Cette vidéo réalisée ce lundi 9 février 2026 est une accusation implacable contre l’abandon . Elle expose un paysage dégradé, révoltant, indigne d’une capitale et révélateur d’un manquement grave et prolongé au devoir le plus élémentaire de gestion de l’espace public.
Le scandale est d’autant plus insupportable que la voie concernée n’est autre que l’avenue de la République. Un nom lourd de sens, qui renvoie aux valeurs fondatrices de la République : responsabilité, respect du citoyen, protection de l’intérêt général et primauté du bien commun. Or, ce qui est donné à voir ici est l’exact opposé de ces principes. Cette avenue, censée incarner l’autorité de l’État et la dignité de la chose publique, est aujourd’hui livrée aux eaux stagnantes, à la saleté et à l’indifférence.
Il est proprement incohérent, pour ne pas dire hypocrite, de célébrer à l’international une capitale classée à la fin de l’année 2024 par le magazine américain AOL parmi les trois destinations les plus spectaculaires et méconnues au monde — deuxième derrière Vienne et devant Port Douglas — tout en laissant l’une de ses artères les plus symboliques sombrer dans un état de délabrement avancé.
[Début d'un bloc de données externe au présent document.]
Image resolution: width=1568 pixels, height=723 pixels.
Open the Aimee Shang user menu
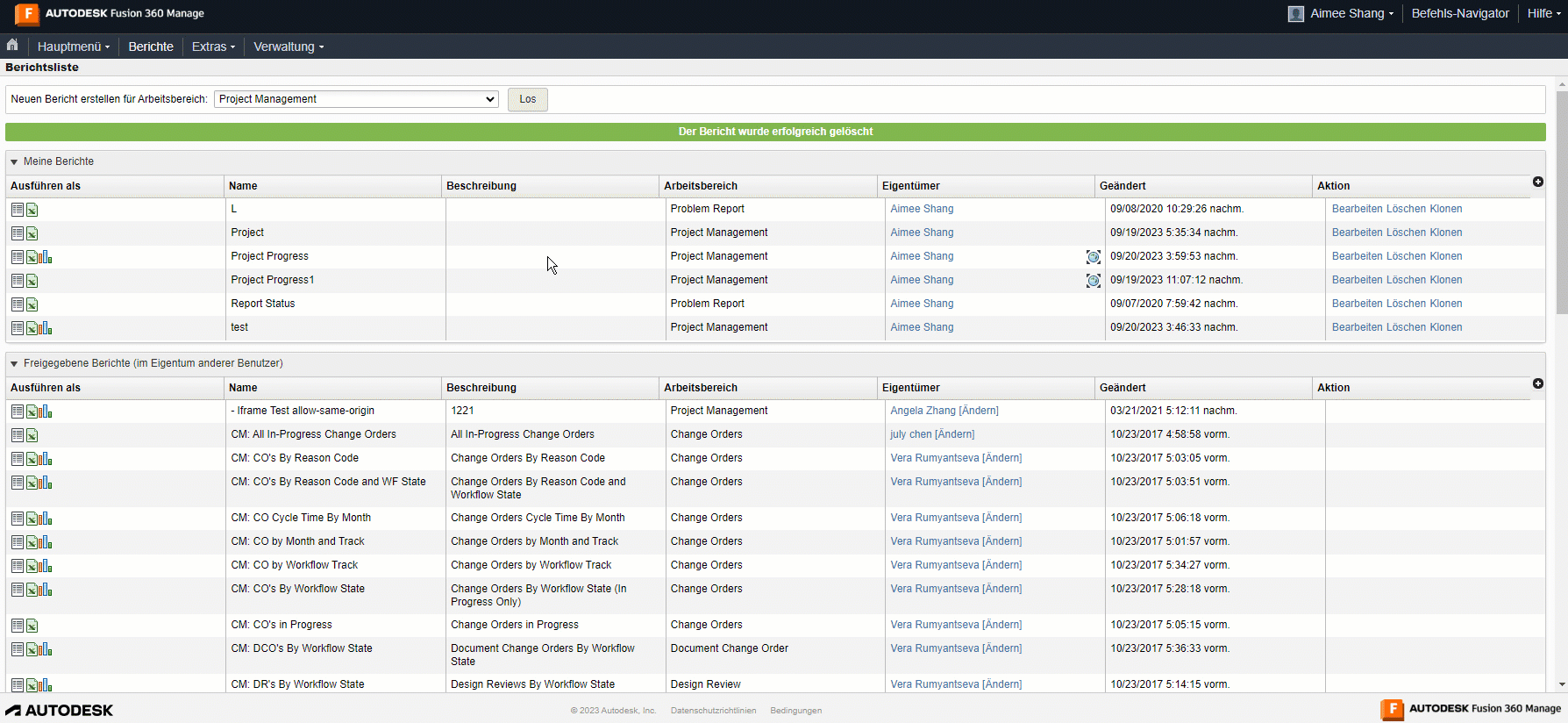[1341, 13]
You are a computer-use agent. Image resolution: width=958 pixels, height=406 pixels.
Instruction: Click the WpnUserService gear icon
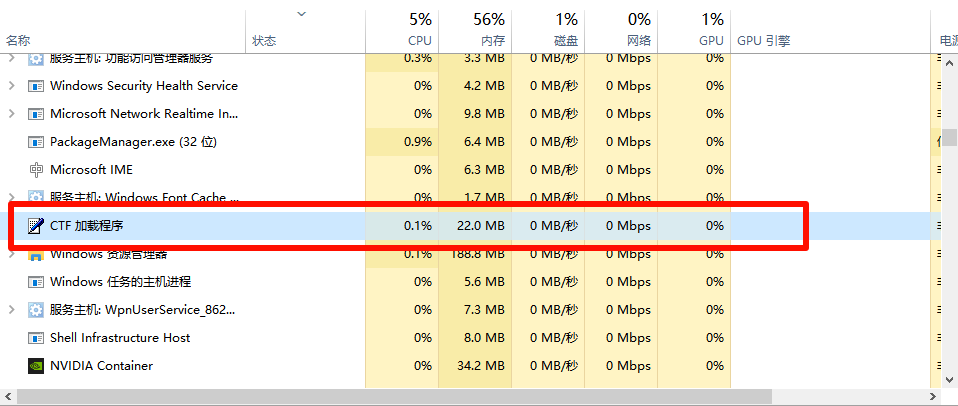point(36,310)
Ce contraste violent révèle le gouffre entre les discours officiels et la réalité quotidienne imposée aux citoyens.
Depuis plus de dix jours, l’avenue de la République est envahie par des eaux croupissantes en provenance de l’ancien port de Tunis à la suite de fortes intempéries que Tunis avait connues, sans qu’aucune action efficace ne soit engagée. Dix jours d’inaction qui constituent une faute administrative caractérisée. Car laisser perdurer une telle situation, en pleine capitale, sur une voie stratégique, ne relève plus de l’imprévu mais bien d’une négligence délibérée.
Les odeurs pestilentielles, la circulation paralysée, les risques sanitaires et l’humiliation quotidienne subie par les habitants, les commerçants dont les activités sont de fait condamnées et les usagers de cette avenue sont le prix direct de cette défaillance. Ce n’est plus seulement un problème d’infrastructures, c’est une atteinte frontale à la dignité du citoyen.
Que l’avenue porte le nom de la République rend cette situation encore plus accablante : une République qui laisse son nom associé à l’abandon et au mépris de l’intérêt général trahit ses propres principes. Les autorités ne peuvent plus se réfugier dans le silence ou l’inaction. Elles doivent répondre de ce manquement, assumer leurs responsabilités et agir sans délai.